Parameter to finetune in localization:
 - pano_proj_ray: 2D to 3D projection function for different image type.
 - offset: constant offset applied to camera position and orientation during projection
 - intersection_threshold: maximum distance for two rays to formulate an intersection
 - clustering_threshold: eps of DBSCAN to create candidate from intersection cluster in dynamic pool
 - candidate_update_threshold: eps of DBSCAN to merge duplicate candidates after iteration finishs
 - candidate_missing_limit: life time a active candidate without detection in number of images 
 - radius: maximum distance of valid intersetions to correspond camera position. Further detection is not reliable and therefore discarded. 
 - mask_area_control: bool, if using mask area from image detection to filter potential false positive intersections.
 - height_control: bool, if using camera height and hard coded height constraints to fiter potential false positive intersections.

In [30]:
# To pass an offset to cylin_pano_proj_ray while keeping the (frame_id, frame) signature,
# use a lambda or functools.partial to "bind" the offset argument:
out_gdf, candidate_list, ray_list, intersection_objs = triangulation_peeling(
    grouped, 
    partial(cylin_pano_proj_ray, offset=[0,0,0,0.5,0,-0.3]),
    intersection_threshold=0.5,
    clustering_threshold=1,
    candidate_update_threshold=1,
    candidate_missing_limit=5,
    radius=20,
    mask_area_control=False,
    height_control=True)

Processing frames: 100%|██████████| 4697/4697 [00:33<00:00, 141.65it/s]
100%|██████████| 1496/1496 [00:00<00:00, 217019.29it/s]


In [None]:
out_gdf.to_file(f"../../output/triangulation_pred_peeling_20m.gpkg", driver="GPKG")

You can inspect intersection of each candidate to find the best parameters for you dataset. 

In [None]:
# Convert intersection_objs to GeoDataFrame
intersection_gdf = gpd.GeoDataFrame(
    [
        {
            "geometry": Point(inter.point),
            "ray_pair": inter.ray_pair,
            "dist": inter.dist,
            "length": inter.length
        }
        for inter in intersection_objs
    ],
    geometry="geometry",
    crs="epsg:2056"
)

intersection_gdf.to_file("../../output/triangulation_peeling_intersections_NE.gpkg", driver="GPKG")

# Metrics

Definition: For each annotated ground truth, we regard it as detected if we have a candidate within 2 meters from its centoid.

Following blcoks calculate the quantity of detected objects (True Positives, TP), wrong detection (False Positives, FP), missed objects (False Negatives, FN) and statistics like precision, recall and F1-score.

For detected objects, distance statistics between candidate center and ground truth polygon center are calculated as well.

Parameters:
 - range_limit: only keep the ground truth and detection within the distance
 - min_intersects: minimum number of intersections for one detection.
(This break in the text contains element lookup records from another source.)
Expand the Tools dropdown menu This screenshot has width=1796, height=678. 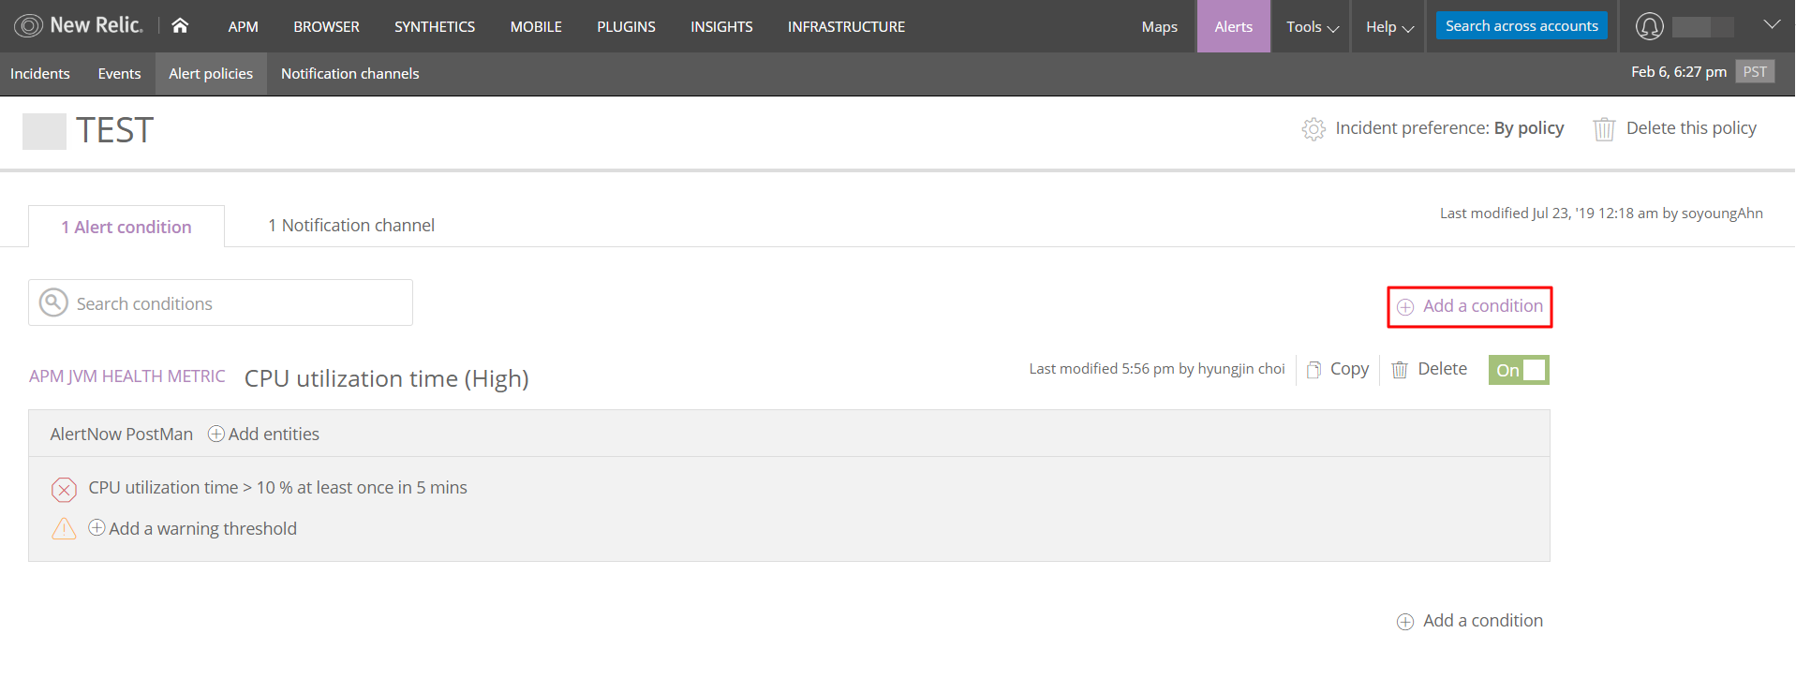click(x=1312, y=27)
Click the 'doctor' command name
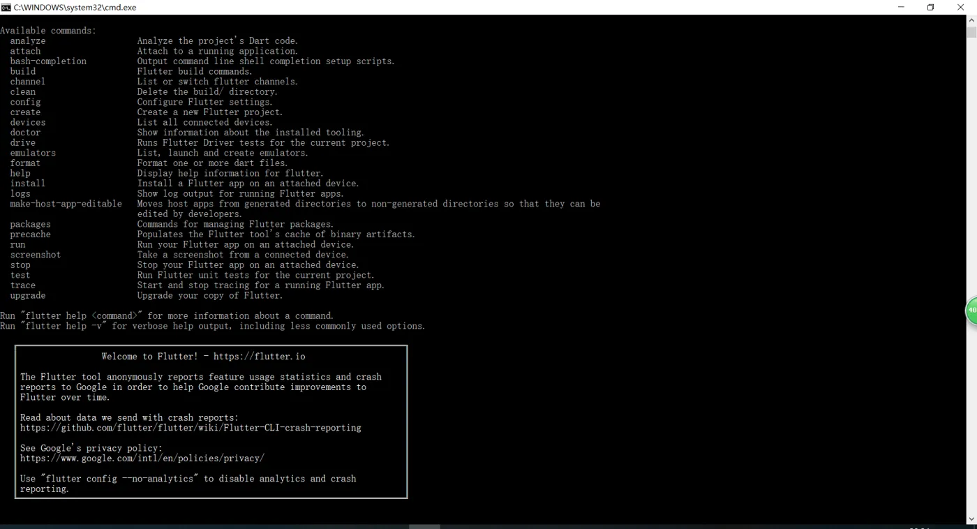This screenshot has height=529, width=977. coord(25,133)
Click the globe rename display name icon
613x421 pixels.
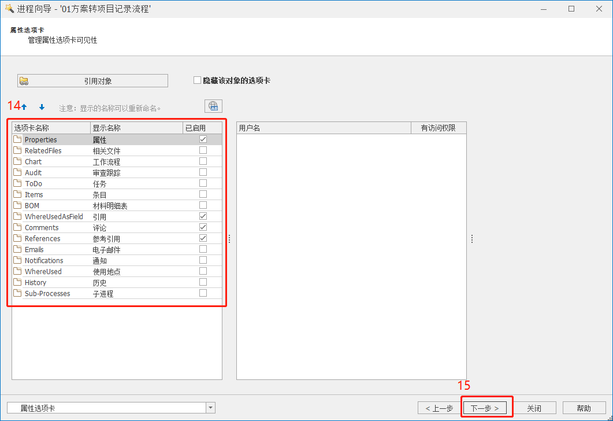[213, 106]
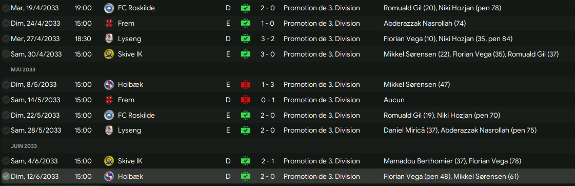This screenshot has width=575, height=186.
Task: Open the 2 - 0 score of 22/5/2033 FC Roskilde match
Action: point(268,116)
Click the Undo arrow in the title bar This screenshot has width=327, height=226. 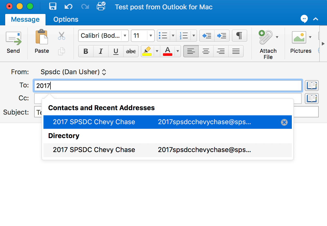point(69,7)
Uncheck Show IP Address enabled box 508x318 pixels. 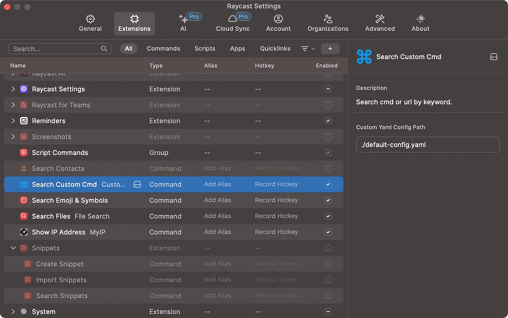click(328, 232)
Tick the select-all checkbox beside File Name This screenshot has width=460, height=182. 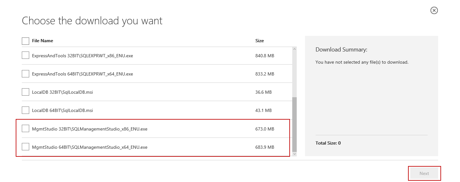click(25, 41)
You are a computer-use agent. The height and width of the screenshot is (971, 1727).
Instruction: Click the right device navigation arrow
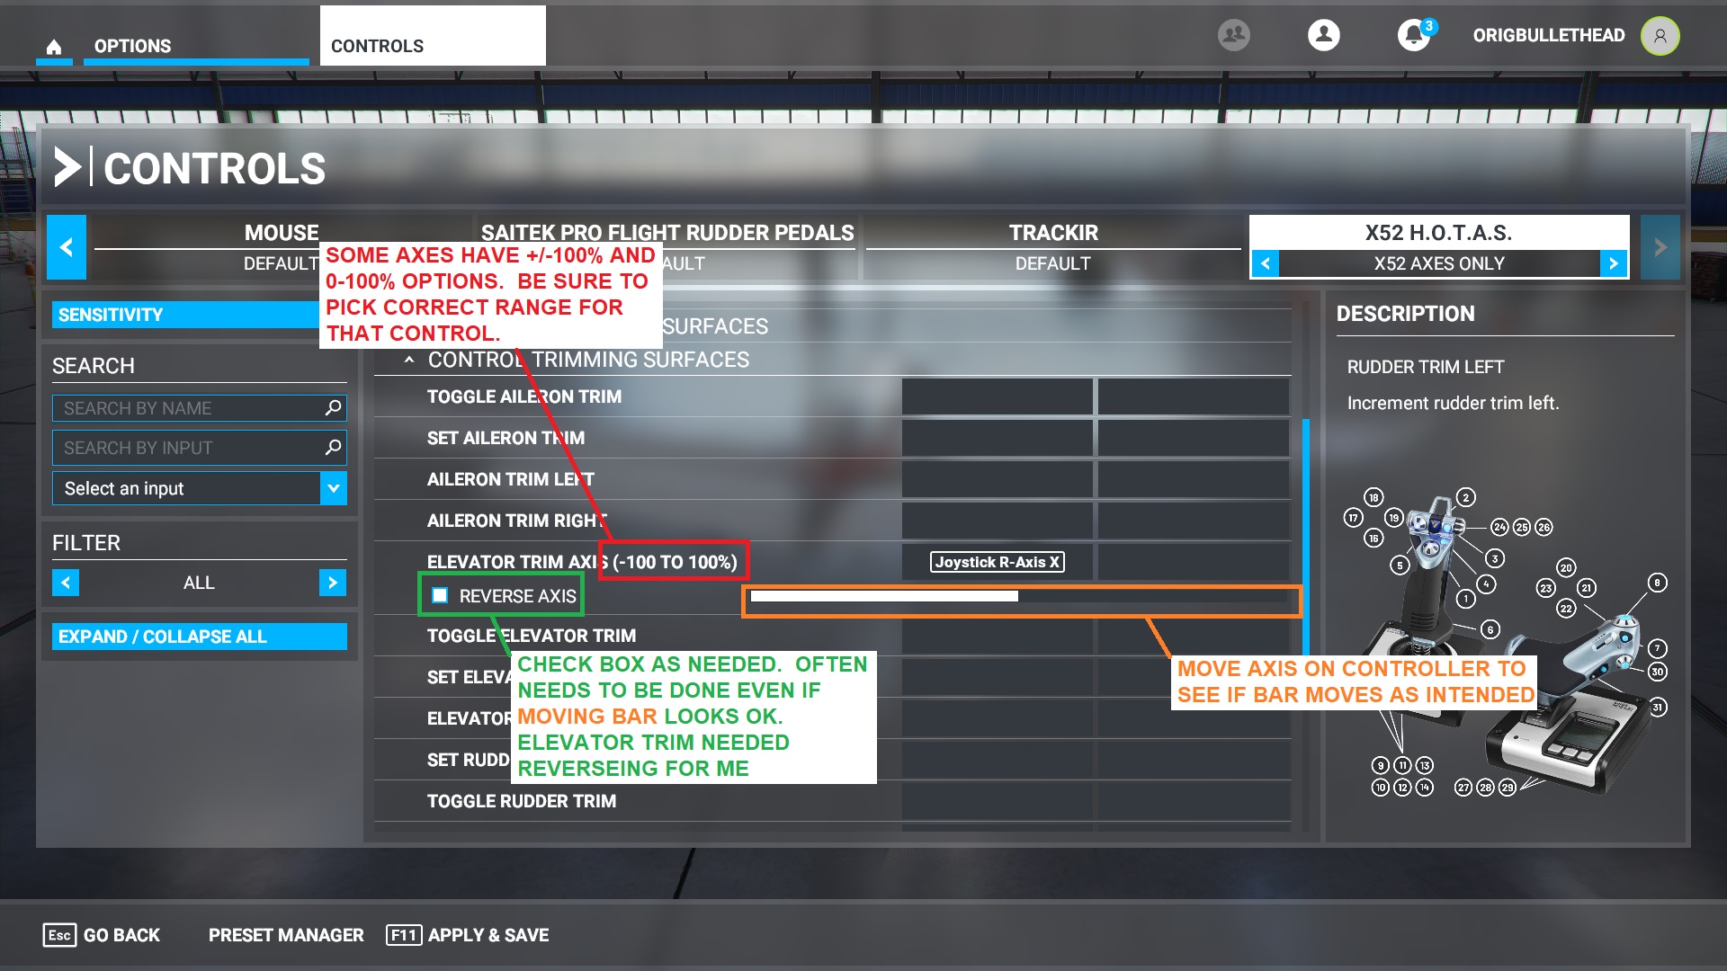1660,246
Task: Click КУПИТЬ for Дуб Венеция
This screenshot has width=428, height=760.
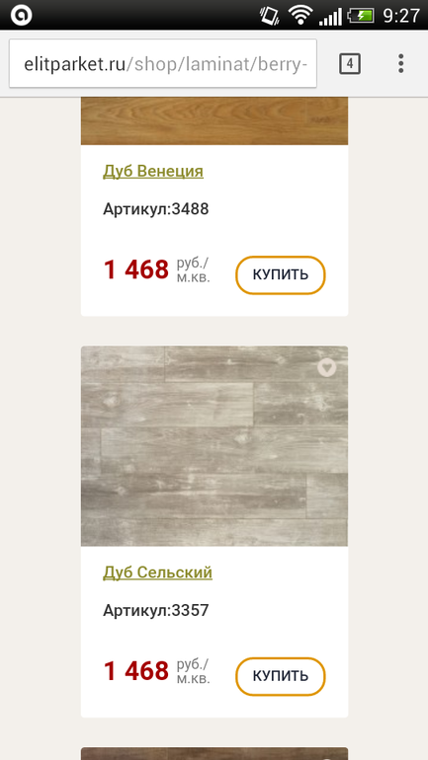Action: 281,274
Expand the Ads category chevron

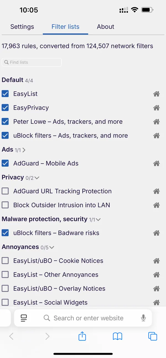(24, 150)
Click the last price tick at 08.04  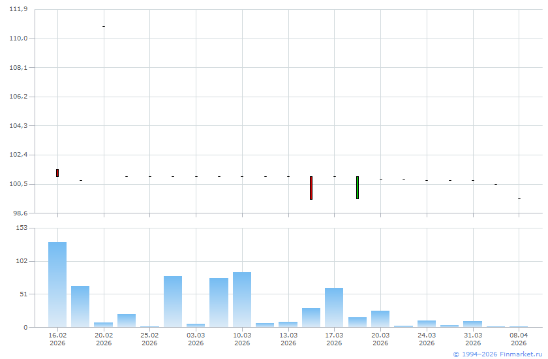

Usually, min_intersects = 1 keeps all candidates and have best recall. Increasing value will improve precision but reduce recall.
 - max_intersection_dist: maximum distance allowed for mean_intersection_distance of a candidate. 
 - res_file: output file path.


In [None]:
# parameters
range_limit = 15
min_intersects = 2
max_intersection_dist = 0.2
res_file = '../../output/triangulation_peeling_acc.gpkg'


pred_path = '../../output/triangulation_pred_peeling_20m.gpkg'
traject = pd.read_csv(csv_traject)
# Construct geometry from x_m_, y_m_, z_m_
traject['geometry'] = traject.apply(lambda row: Point(row['x_m_'], row['y_m_'], row['z_m_']), axis=1)

# Also create a 2D geometry column for XY plane
traject['geometry_xy'] = traject.apply(lambda row: Point(row['x_m_'], row['y_m_']), axis=1)

gt_path = '../../data/neuchatel/NE_GT_3D.gpkg'
gt_gdf = gpd.read_file(gt_path, layer='ne_gt_3d')

# --- Matrix calculation for filtering gt_gdf by nearby traject points in XY ---

# Get centroid XY coordinates for all GT geometries
gt_centroids = gt_gdf.geometry.centroid
gt_centroids_xy = np.array([[pt.x, pt.y] for pt in gt_centroids])

# Get all traject XY coordinates
traject_xy = np.array([[pt.x, pt.y] for pt in traject['geometry_xy']])

# Compute distance matrix: shape (n_gt, n_traject)
dists_matrix = np.linalg.norm(gt_centroids_xy[:, None, :] - traject_xy[None, :, :], axis=2)

# Count how many traject points are within 15 meters for each GT centroid
nearby_counts = (dists_matrix <= range_limit).sum(axis=1)

# Filter gt_gdf: keep only rows where at least 3 traject points are within 15m
gt_gdf = gt_gdf[nearby_counts >= 3].reset_index(drop=True)

pred_gdf = gpd.read_file(pred_path)
count_flag = np.array(pred_gdf.intersections) >= min_intersects
pred_gdf = pred_gdf[
    (pred_gdf.mean_intersection_length <= range_limit).values 
    & (pred_gdf.mean_intersection_dist <= max_intersection_dist).values 
    & count_flag]
pred_gdf.reset_index(inplace=True)
pred_gdf.to_file(res_file, driver="GPKG")


In [20]:
# --- Additional code block: metrics based on match distance between prediction 2D coordinates and centroid of 2D gt ---
# Only match distance below 2m can be defined as true positive.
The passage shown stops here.